● TASK DETAILS
For each line in the records that contains "button", make a copy.

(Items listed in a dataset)

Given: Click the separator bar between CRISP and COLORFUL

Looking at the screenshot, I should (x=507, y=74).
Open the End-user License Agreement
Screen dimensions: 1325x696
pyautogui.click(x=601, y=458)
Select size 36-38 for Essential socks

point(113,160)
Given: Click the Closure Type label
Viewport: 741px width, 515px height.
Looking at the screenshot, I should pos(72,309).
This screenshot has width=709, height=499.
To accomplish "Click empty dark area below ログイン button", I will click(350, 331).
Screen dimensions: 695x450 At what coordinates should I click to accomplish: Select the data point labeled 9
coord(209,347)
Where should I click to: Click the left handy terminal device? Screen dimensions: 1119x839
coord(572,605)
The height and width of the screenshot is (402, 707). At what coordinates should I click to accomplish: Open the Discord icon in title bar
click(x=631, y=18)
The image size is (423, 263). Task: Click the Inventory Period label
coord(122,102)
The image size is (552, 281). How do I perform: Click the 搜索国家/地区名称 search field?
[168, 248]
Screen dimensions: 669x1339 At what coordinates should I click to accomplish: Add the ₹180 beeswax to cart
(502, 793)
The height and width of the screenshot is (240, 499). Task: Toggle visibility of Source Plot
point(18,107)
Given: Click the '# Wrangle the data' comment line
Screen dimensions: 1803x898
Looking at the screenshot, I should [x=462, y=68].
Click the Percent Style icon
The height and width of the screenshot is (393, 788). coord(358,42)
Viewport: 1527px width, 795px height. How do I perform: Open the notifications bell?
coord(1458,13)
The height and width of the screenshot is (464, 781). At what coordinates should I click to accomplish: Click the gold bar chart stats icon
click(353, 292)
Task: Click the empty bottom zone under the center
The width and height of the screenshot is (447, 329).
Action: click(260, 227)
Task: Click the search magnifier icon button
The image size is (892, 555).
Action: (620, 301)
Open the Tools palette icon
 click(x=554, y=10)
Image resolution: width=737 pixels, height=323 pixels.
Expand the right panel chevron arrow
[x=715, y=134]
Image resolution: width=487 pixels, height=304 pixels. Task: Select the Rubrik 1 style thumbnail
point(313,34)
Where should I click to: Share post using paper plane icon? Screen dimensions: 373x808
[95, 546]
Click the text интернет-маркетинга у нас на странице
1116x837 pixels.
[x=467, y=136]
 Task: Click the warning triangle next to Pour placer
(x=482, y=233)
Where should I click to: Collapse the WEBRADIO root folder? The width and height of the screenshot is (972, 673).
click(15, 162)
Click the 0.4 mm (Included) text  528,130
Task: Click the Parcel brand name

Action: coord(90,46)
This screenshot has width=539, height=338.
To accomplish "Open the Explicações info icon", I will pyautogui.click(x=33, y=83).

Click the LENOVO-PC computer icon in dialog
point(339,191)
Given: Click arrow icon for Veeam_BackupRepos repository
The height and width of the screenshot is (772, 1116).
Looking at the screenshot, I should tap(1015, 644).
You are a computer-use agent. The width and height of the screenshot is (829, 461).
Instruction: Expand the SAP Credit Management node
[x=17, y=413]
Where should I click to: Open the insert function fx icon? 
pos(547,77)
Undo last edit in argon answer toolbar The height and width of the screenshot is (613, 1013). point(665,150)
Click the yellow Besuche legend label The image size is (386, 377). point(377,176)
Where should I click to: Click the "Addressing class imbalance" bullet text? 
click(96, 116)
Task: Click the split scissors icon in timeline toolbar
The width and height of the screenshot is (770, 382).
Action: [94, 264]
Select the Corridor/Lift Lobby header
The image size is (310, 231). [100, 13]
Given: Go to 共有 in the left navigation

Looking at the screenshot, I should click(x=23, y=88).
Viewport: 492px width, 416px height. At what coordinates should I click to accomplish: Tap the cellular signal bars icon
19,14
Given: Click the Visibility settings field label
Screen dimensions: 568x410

● SOLUTION FOR THIS PROBLEM
To accomplish "Click empty dark area below ログイン button", I will click(350, 331).
Task: Click the search magnifier icon button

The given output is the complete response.